- _What to produce_
Across the entries below, count the lines that contain the word "agent" and reply with that number only.

****************

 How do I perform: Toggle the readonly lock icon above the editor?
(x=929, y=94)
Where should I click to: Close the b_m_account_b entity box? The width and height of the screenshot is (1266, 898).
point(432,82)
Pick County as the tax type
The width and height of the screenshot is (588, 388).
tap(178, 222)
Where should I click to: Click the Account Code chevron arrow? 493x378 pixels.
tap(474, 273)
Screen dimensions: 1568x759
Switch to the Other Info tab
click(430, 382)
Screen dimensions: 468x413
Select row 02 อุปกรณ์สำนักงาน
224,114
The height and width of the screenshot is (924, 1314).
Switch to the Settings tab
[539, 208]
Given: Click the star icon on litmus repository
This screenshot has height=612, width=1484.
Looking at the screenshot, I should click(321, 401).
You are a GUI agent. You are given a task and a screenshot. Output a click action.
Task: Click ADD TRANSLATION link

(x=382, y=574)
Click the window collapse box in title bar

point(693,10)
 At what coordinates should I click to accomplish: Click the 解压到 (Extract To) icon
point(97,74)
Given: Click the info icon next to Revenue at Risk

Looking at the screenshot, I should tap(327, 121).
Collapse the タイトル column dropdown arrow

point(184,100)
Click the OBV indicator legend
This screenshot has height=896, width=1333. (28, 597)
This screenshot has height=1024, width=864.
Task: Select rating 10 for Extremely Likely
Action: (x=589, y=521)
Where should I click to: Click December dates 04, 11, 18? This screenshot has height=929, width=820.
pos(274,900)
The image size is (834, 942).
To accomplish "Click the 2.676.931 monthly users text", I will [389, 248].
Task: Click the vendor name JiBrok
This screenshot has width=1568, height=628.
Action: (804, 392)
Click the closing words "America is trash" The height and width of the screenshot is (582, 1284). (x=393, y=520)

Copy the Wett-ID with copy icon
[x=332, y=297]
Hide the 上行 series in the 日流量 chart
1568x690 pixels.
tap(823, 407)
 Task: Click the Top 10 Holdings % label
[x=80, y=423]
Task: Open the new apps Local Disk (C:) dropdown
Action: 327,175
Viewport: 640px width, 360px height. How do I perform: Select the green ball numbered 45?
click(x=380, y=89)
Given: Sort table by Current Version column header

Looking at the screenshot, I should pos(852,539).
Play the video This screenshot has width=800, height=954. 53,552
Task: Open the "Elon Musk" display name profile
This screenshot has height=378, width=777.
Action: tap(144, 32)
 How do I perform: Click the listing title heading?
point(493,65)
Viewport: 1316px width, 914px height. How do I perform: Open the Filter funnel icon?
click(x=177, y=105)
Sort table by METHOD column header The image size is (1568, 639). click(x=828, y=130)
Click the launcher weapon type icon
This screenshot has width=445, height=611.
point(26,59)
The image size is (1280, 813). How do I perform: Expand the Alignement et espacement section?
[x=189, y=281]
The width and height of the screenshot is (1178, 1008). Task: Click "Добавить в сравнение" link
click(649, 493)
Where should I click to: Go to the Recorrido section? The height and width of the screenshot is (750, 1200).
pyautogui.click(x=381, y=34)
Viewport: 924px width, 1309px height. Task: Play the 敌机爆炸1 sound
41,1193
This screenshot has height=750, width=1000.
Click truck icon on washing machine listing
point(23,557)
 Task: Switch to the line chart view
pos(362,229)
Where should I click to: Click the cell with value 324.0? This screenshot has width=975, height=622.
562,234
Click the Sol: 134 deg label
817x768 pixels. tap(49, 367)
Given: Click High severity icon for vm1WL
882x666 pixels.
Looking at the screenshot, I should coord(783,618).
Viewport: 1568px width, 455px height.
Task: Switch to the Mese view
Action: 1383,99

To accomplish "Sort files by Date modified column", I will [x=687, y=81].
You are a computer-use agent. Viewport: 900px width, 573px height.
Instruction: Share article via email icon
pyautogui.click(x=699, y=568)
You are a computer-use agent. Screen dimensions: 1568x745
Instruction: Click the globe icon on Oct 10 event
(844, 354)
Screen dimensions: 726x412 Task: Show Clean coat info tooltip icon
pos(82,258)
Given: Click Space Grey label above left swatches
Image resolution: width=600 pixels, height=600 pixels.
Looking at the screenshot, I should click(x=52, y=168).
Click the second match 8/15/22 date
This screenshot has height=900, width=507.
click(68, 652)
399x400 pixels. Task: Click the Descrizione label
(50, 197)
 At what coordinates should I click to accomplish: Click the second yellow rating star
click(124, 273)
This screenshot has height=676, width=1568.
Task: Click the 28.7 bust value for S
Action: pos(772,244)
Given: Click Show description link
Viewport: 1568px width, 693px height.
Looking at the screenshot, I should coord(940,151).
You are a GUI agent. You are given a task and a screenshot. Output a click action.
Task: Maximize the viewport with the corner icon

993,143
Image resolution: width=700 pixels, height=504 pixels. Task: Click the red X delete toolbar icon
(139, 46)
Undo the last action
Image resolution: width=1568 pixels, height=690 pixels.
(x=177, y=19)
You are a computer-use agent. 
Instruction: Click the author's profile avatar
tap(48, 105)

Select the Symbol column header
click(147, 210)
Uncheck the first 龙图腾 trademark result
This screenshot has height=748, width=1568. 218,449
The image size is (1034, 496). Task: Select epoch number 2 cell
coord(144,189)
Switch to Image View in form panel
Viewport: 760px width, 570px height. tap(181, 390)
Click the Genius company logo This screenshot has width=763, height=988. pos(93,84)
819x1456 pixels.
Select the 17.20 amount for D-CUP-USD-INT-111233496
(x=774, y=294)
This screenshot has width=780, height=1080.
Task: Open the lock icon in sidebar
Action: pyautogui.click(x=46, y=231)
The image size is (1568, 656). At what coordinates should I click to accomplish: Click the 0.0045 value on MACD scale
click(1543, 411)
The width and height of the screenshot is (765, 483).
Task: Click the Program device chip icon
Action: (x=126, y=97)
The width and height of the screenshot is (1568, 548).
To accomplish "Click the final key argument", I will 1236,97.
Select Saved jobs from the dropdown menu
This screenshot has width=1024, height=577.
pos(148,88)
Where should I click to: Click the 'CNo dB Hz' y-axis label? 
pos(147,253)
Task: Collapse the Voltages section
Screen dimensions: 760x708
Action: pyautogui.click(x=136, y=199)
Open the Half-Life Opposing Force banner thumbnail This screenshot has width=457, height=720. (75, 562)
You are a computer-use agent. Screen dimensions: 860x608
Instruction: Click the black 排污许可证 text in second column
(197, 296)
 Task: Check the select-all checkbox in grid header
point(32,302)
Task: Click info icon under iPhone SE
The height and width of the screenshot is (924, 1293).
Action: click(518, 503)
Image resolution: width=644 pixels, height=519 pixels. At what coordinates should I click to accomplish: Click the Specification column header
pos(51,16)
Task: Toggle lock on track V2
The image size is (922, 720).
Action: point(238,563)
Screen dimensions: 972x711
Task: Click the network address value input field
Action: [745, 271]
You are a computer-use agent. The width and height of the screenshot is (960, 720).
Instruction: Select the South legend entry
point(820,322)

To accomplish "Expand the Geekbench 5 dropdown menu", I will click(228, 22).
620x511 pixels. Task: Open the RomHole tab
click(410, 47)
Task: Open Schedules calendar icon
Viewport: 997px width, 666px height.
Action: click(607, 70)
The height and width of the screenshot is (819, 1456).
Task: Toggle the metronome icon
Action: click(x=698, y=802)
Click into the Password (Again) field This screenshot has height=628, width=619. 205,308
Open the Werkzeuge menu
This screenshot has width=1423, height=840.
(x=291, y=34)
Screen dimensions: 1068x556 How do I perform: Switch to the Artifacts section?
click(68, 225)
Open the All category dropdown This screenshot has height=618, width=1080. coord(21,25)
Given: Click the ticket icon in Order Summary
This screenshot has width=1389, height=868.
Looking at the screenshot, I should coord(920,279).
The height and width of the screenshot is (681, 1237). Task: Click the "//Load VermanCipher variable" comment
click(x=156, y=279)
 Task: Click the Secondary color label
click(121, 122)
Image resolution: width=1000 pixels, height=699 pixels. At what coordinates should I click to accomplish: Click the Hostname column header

****************

- _Solution for this task_
7